The World According to Garp
Garp handed the man a note.
There's a nice fire in the wood stove in the kitchen; turn left.
But it was August; that was the wrong note.
"What's this shit?" the man said. And Garp handed him another note, the first one to fly out of his pocket.
Don't be upset. My mother will be back very soon. There are other women here. Would you like to see them?
"Fuck your mother!" the man said. He started toward the big screen door. "Laurel!" he screamed. "You in there? You bitch!"

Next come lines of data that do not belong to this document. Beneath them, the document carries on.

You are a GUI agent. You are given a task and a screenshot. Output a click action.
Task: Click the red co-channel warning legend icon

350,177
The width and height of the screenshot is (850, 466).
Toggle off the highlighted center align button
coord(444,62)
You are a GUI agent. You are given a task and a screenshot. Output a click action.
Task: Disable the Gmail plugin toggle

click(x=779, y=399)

But it was Jenny Fields who met him in the doorway.
"Hello," she said.
"I know who you are," the man said. "I recognize the dumb uniform. My Laurel's not your type, sweetie; she likes to fuck."
"Perhaps not with you," said Jenny Fields.

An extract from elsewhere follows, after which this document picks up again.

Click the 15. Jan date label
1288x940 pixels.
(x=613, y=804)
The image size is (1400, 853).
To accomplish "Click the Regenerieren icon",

Whatever abuse the man in the SHAPE UP! T-shirt was then prepared to deliver to Jenny Fields went unsaid. Roberta Muldoon threw a cross-body block on the surprised man, hitting him from behind and a little to one side of the backs of his knees. It was a flagrant clip, worthy of a fifteen-yard penalty in Roberta's days as a Philadelphia Eagle. The man hit the gray boards of the porch deck with such force that the hanging flowerpots were set swinging. He tried but could not get up. He appeared to have suffered a knee injury common to the sport of football--the very reason, in fact, why clipping was a fifteen-yard penalty. The man was not plucky enough to hurl further abuse, at anyone, from his back; he lay with a calm, moonlike expression upon his face, which whitened slightly in his pain.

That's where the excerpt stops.